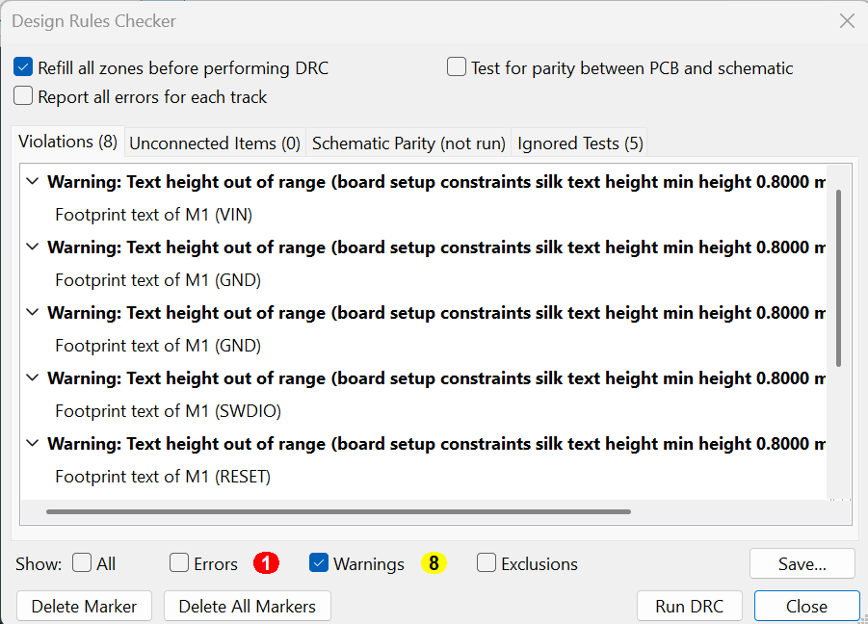This screenshot has width=868, height=624.
Task: Click the horizontal scrollbar in violations list
Action: (337, 511)
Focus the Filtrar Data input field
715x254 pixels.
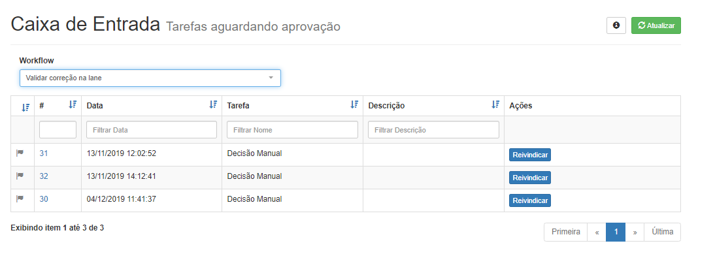point(152,130)
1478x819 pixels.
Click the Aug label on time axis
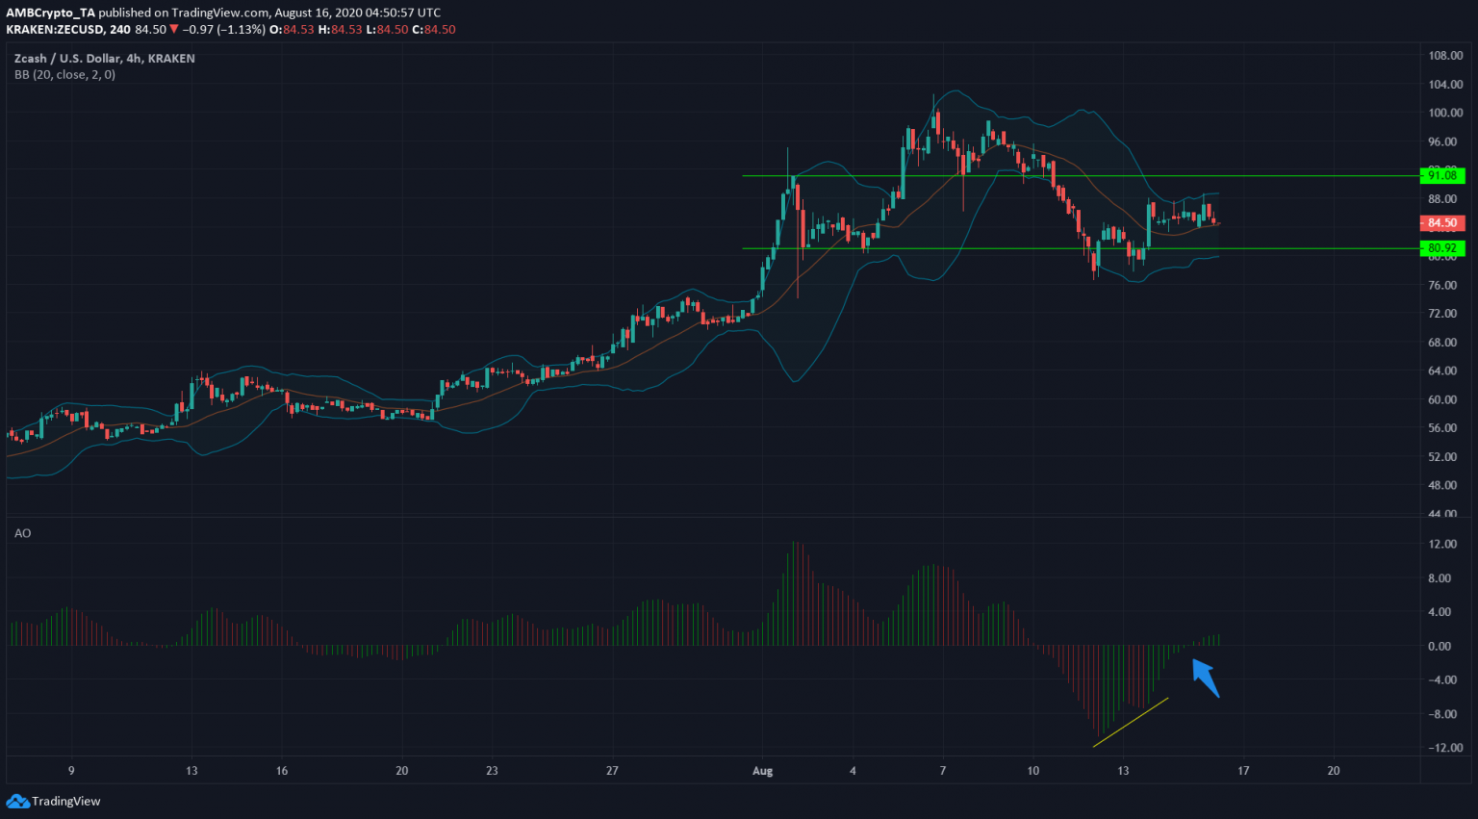click(x=762, y=770)
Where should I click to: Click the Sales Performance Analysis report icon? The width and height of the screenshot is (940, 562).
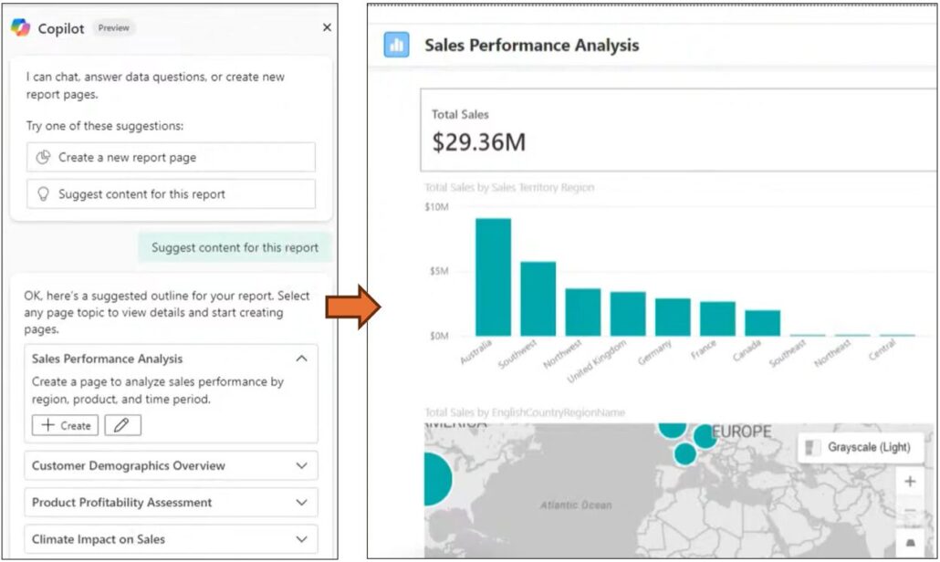coord(397,45)
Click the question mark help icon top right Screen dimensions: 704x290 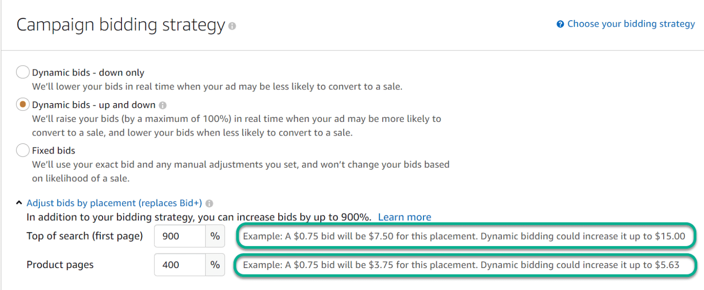coord(560,23)
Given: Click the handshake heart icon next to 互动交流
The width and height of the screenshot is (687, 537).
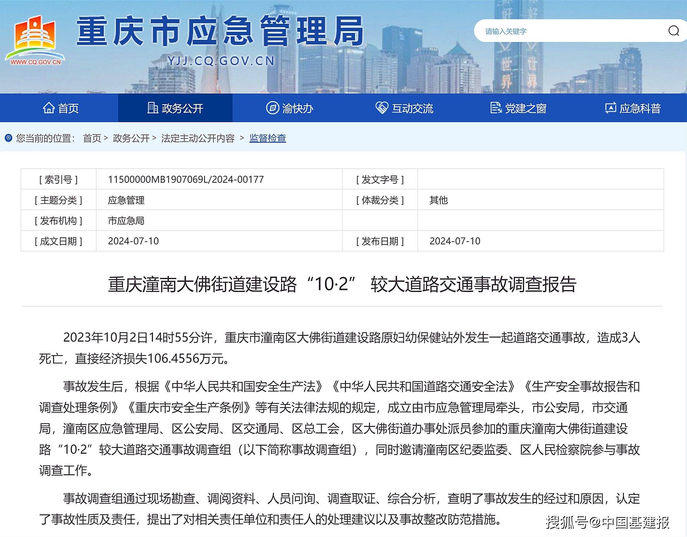Looking at the screenshot, I should (380, 108).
┄┄┄┄┄┄┄┄┄┄
## What to produce:
Copy the records word for word, from the line containing "Given: Click the" down through the end of the records, including both ends. Leave the pictures out of your answer.

## Written response:
Given: Click the handshake heart icon next to 互动交流
The width and height of the screenshot is (687, 537).
Looking at the screenshot, I should (380, 108).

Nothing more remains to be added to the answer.